▸ **EXTRACTED ENTRIES**

■ ■ ■ ■

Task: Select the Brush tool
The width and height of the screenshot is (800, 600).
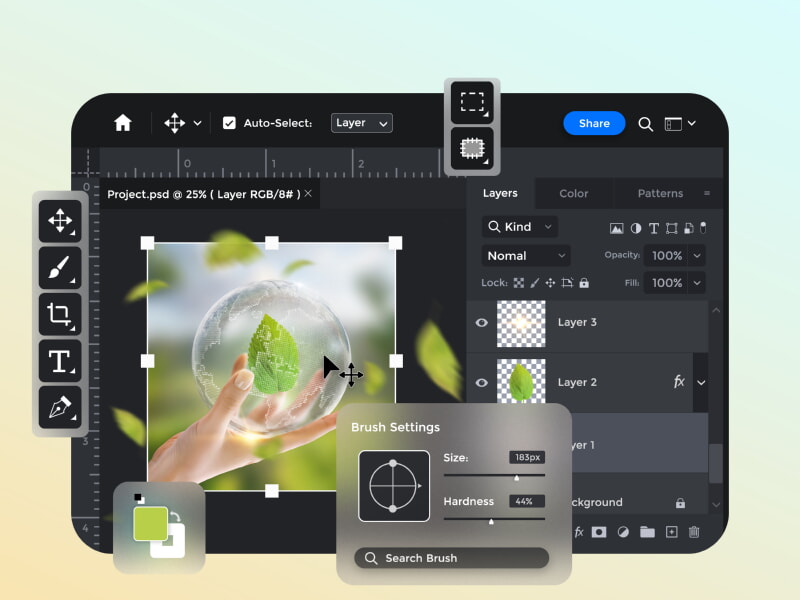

■ ■ ■ ■

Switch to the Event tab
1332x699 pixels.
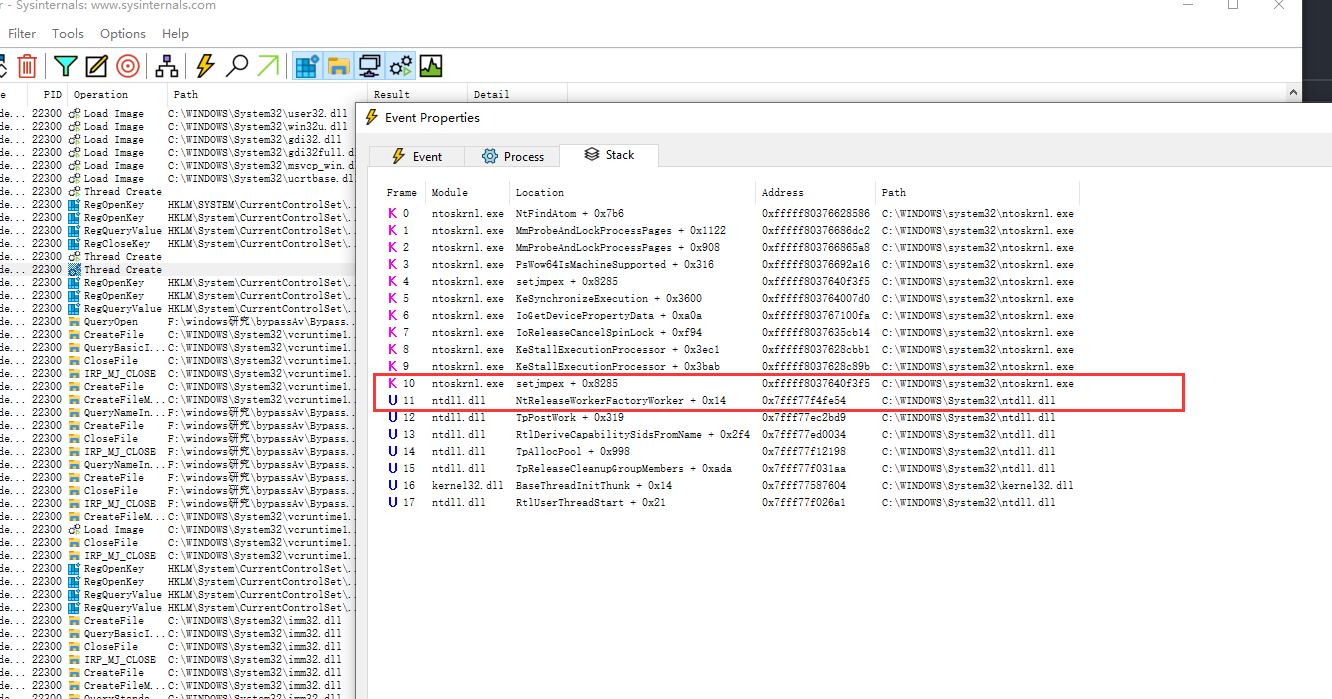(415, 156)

■ ■ ■ ■

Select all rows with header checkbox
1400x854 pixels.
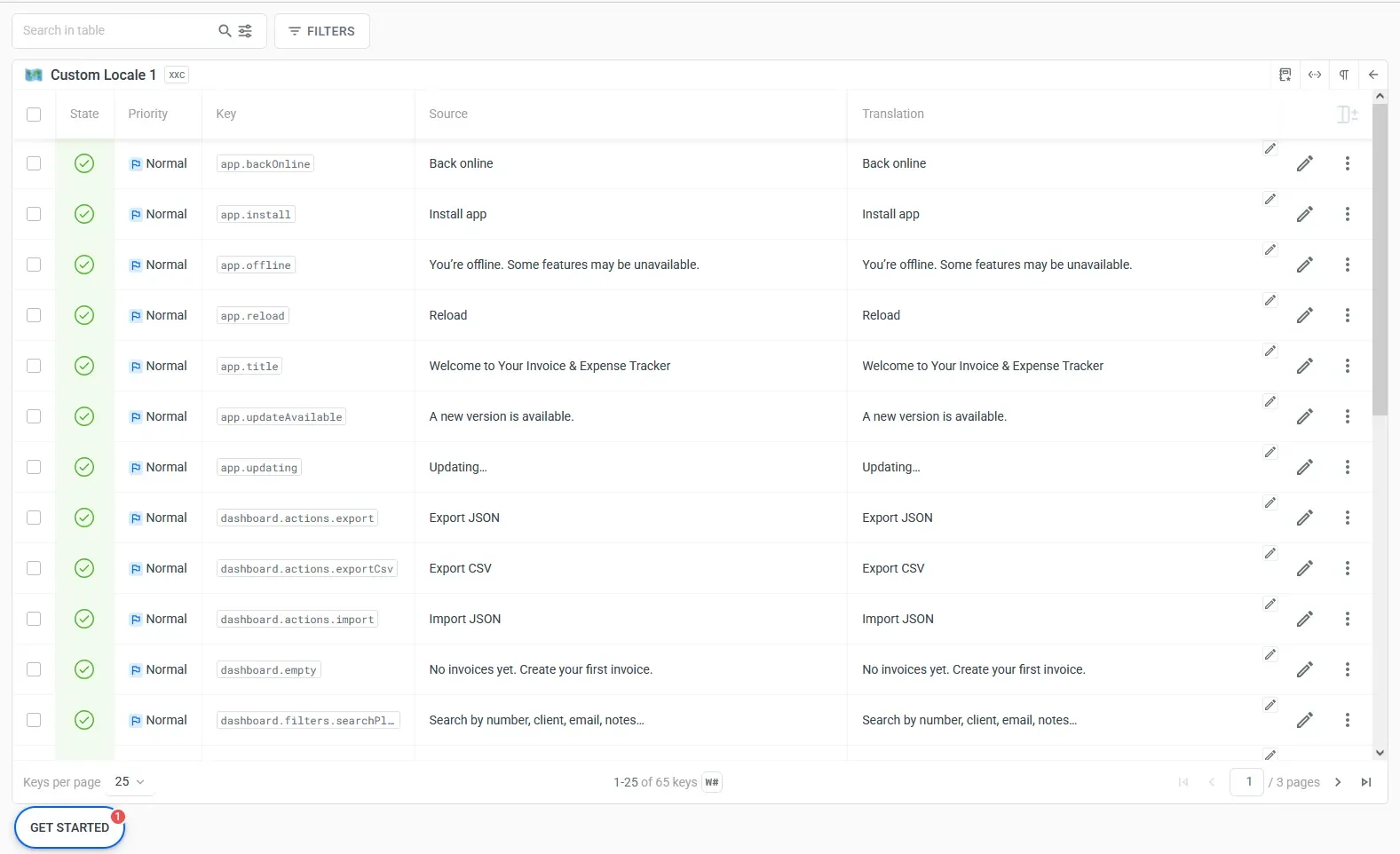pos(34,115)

■ ■ ■ ■

▸ **AIM OF THE TASK**
Your answer should be the lines of the listing above between the line holding "Task: Select the Brush tool" and the line holding "The width and", inclusive, restated word for word and alone.

▸ **REPLY**
Task: Select the Brush tool
The width and height of the screenshot is (800, 600).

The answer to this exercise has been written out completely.